Pointing records for text and elements
* * *

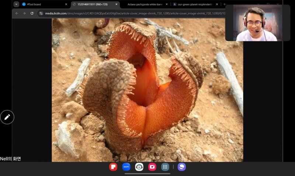
Task: Close the #Tool board tab
Action: (x=66, y=4)
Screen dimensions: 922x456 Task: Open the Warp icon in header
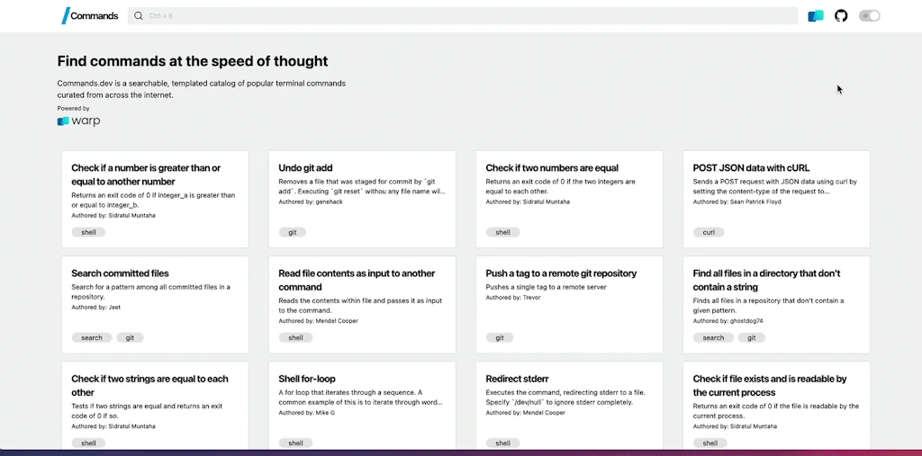pos(816,15)
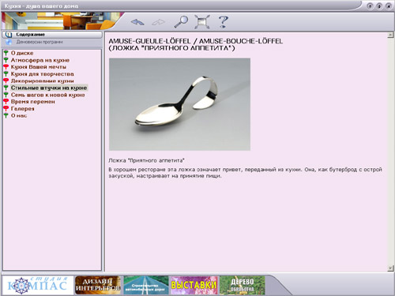Expand the Галерея section

pyautogui.click(x=22, y=108)
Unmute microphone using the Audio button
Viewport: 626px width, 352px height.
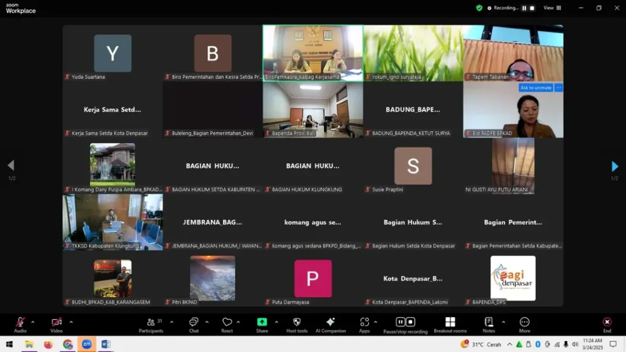[x=20, y=325]
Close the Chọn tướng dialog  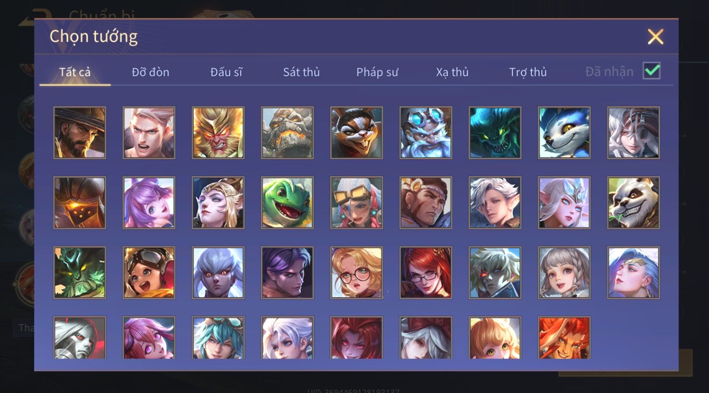655,37
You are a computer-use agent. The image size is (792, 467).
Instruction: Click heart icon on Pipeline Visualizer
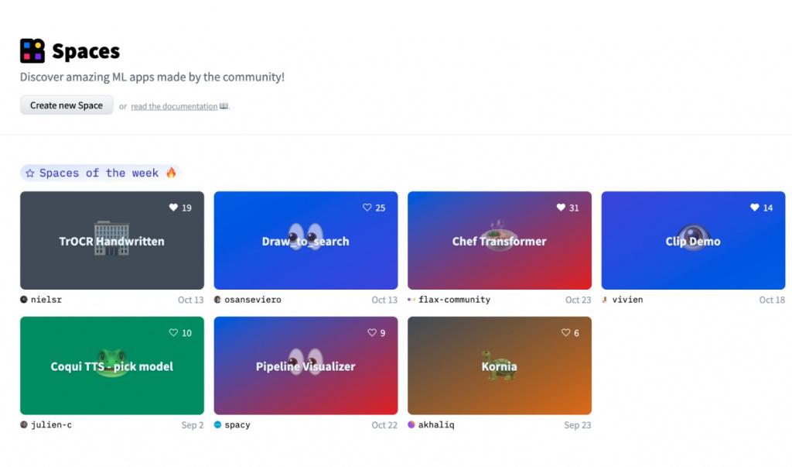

* * *

• _TASK GOAL_: Reproduce the entries word for word from the line containing "You are a computer-use" through the end of the entries, leaving out the pictures.

• _COMPLETE OUTPUT_:
You are a computer-use agent. The image size is (792, 467).
Instruction: Click heart icon on Pipeline Visualizer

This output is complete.